Psychotherapy in Moseley, Birmingham
tel: 07733 351 585
email: info@lynnabbott.co.uk

Attachment-Based Psychoanalytic Psychotherapy

What is Attachment theory?

I did my Psychoanalytic training at the Bowlby Centre in London.  This training organisation was set up to provide a Psychoanalytic training which is heavily influenced by the work of John Bowlby, who was the originator of ‘Attachment theory’.  In the 1950s, Bowlby did pioneering work and research with children and young people, looking at the importance of the nature of our earliest relationships or ‘attachments’. In a nutshell, what he discovered was that a strong and secure attachment, or ‘secure base’ with our caregivers in childhood is vital for every aspect of life. This includes our sense of ourselves, our physical and psychological development, our self- worth, and our ability to build and maintain secure and healthy relationships with other people. It is also the key to our creativity, and to our ability to reach our potential as individuals. Since then Bowlby’s ideas have been expanded upon by the work of many other psychological theorists, researchers, and therapists, and we now understand that secure attachments are vital, not just in infancy and childhood, but throughout life.

What is Attachment-Based Psychoanalytic Psychotherapy?

Attachment-Based Psychotherapy is based upon this understanding that people come into the world with both the need, and the ability, to make strong and secure relationships with others.   When people suffer the pain of loss, neglect or abuse; or they have generally felt unsupported by the people they expect and need to love and care for them, this can lead to many psychological difficulties.  These difficulties include low self-esteem and feelings of shame, feeling unhappy, lonely, depressed, anxious, and problems in making and maintaining healthy and reciprocal relationships with others.

Like other psychoanalytic approaches, Attachment- Based therapy is designed to address and remedy these issues at a deep level.  It does this by providing a secure, confidential and understanding ‘attachment relationship’ in therapy in which people have the opportunity to share their thoughts and feelings.
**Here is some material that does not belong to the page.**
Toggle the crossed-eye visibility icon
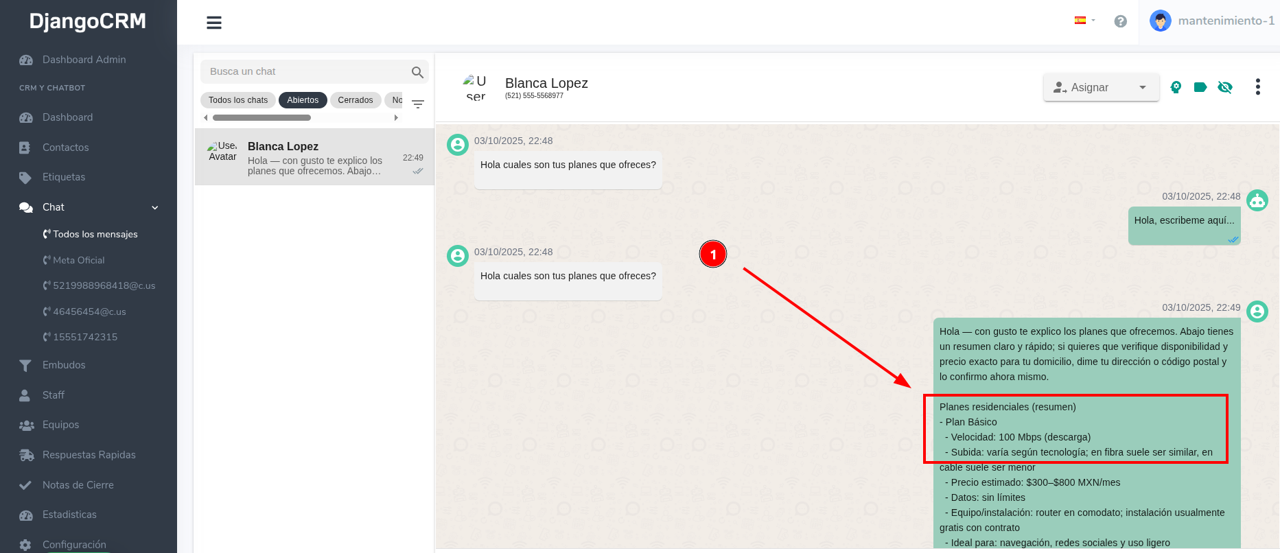This screenshot has height=553, width=1280. coord(1224,87)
I see therapy as a joint venture, in which the therapist and the ‘client’ or ‘patient’, work to identify and to understand the nature of the ‘unconscious’ and repeated patterns of thinking, feeling and behaviour which have contributed to, and perpetuated their difficulties.  An example of this would be that someone has the ‘conscious’ agenda and belief that they want, and deserve, to be treated well by others, but find themselves ‘stuck’ in a cycle of abusive and distressing patterns of relating. This may then have served to perpetuate their low self-worth, and their lack of trust in themselves and others.  These patterns often stem from having suffered abuse or neglect, or simply just not having felt secure and loved enough in childhood; but not having fully understood or accepted what the impact of this has been at a deeper level.  Revisiting this experience, and the suffering it caused, and feeling understood and supported in therapy, provides the opportunity for a reparative and healing experience.  People can then begin to understand why and how they have ‘unconsciously’ repeated certain patterns, to  grieve over what they have suffered, to feel more understanding and  forgiving towards themselves,  and consequently, to feel freed up to make better choices.   

One of the things I really like about Attachment-based therapy is that it puts a strong emphasis on the understanding that patterns/dynamics which seem to be unhelpful, were once vital in helping people to feel more secure and connected with their caregivers as children; It also recognizes and honours our longing, and our ability, to recover from trauma and neglect, and to go on to make a better relationship with ourselves and with others.  

Working at this depth takes time and commitment on the part of both the patient and the therapist.  This being the case, it is necessary to meet at least once a week, and sometimes more often than this if someone’s difficulties are very deep-seated and complex, in order for the therapy to be safe and effective. This regularity of meeting helps people to feel secure and contained psychologically, and that there is a sense of continuity to the work.   Even when someone misses an appointment, this needs to be thought about in the context of the therapy, and whether or not there is an ‘unconscious’ meaning attached to it. This being the case, the fee for the appointment is payable for any missed appointments. This serves to keep the therapy in place, and to protect the ongoing work in the therapy. This is common practice for most Psychoanalytic psychotherapists.